Can an image in Adobe's cloud be accessed by the OS (Windows or Mac)?  Or by another app running on one of these platforms?

Turning the question around, can I use Lightroom CC with Microsoft's or Amazon's cloud?

Vendor lock-in went out of fashion 20 years ago.  Users want the ability to create their own solution combining products from different vendors, all of whom are committed to "open systems."

Phil Burton*


----------



## Hal P Anderson (Oct 20, 2017)

My guess is No. It looks like one of the design ideas of Lightroom CC is that the users can't shoot themselves in the foot by messing about with images outside of the app. I think we'll need to stop telling users that "the files aren't *in* Lightroom."


----------



## Victoria Bampton (Oct 20, 2017)

If you have the originals set to store on your computer, they're just in a dated folder structure, so yes you could access them. I wouldn't recommend messing with them, but if you needed to get to them, you could.

You can't currently access them with MS or Amazon's cloud, but we've seen examples of external companies using Adobe's not-yet-fully-public API to access your photos in Adobe's cloud with your permission (I think it was Animoto). That would be a very logical way of expanding Lightroom CC, rather than Adobe building a bunch of modules. Imagine going to the Blurb website, and using their tools to build a book, with the photos pulled directly from your Adobe cloud. Any company could tap into it, giving photographers a much wider choice of book companies, printers, slideshows, etc.


----------



## PhilBurton (Oct 20, 2017)

Victoria Bampton said:


> If you have the originals set to store on your computer, they're just in a dated folder structure, so yes you could access them. I wouldn't recommend messing with them, but if you needed to get to them, you could.
> 
> You can't currently access them with MS or Amazon's cloud, but we've seen examples of external companies using Adobe's not-yet-fully-public API to access your photos in Adobe's cloud with your permission (I think it was Animoto). That would be a very logical way of expanding Lightroom CC, rather than Adobe building a bunch of modules. Imagine going to the Blurb website, and using their tools to build a book, with the photos pulled directly from your Adobe cloud. Any company could tap into it, giving photographers a much wider choice of book companies, printers, slideshows, etc.


Victoria,

If that is the future, is the API-based approach the new version of plug-ins?
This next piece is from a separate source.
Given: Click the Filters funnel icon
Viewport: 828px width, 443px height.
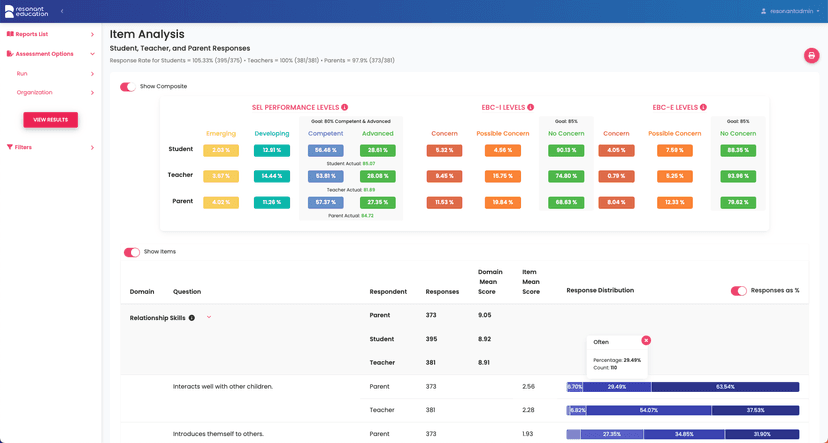Looking at the screenshot, I should pyautogui.click(x=10, y=147).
While this approach sounds nice, it would work only for those apps with sufficient development effort to work with that API, and not all the "little" apps done by one person.  Up to now, we have had "open standards" based on file types, e.g. RAW, TIFF, JPG.  This potential Adobe approach would negate file-type standards.

Phil


----------



## Johan Elzenga (Oct 20, 2017)

One or the reasons why you can't store the Lightroom CC photos anywhere else in the cloud is that cloud storage is not only for safety and convenience reasons. Certain technology, such as Adobe Sensei, runs in the cloud.


----------



## johnbeardy (Oct 20, 2017)

PhilBurton said:


> If that is the future, is the API-based approach the new version of plug-ins?



Very hard to know. The Creative SDK is the umbrella program for iOS/Android/Web access to assets uploaded to CC or to LR. It allows reading and writing of photos.

However, progress has been microscopic, and only a month ago Adobe killed off a large element on the web side. The "not-yet-fully-public API" shows every sign of being kicked not just into the long grass but into the next state! There's a growing sense of "not invented here", and you never know what they'll discontinue next.



PhilBurton said:


> While this approach sounds nice, it would work only for those apps with sufficient development effort to work with that API, and not all the "little" apps done by one person.



I don't know about that. I keep toying with the idea of learning iOS and seeing what I can do, but given what I said above, why would I or anyone else?

John


----------



## Eric Bowles (Oct 20, 2017)

Victoria makes a great point about API.  With that approach, there is no need to "Move" RAW files to edit and use them.  The file that moves is simply the output or export file.  A low res export for use on social media is much smaller and faster than a full size output for Blurb.  And there is no need for me to download a file from LR CC and then upload it to Blurb.  Just let Me make the edits and have LR and Blurb communicate directly.  I'm in the way if I'm uploading and downloading files.


----------



## johnbeardy (Oct 20, 2017)

The point is good, but it needs an API that isn't overrun with archaeologists....


----------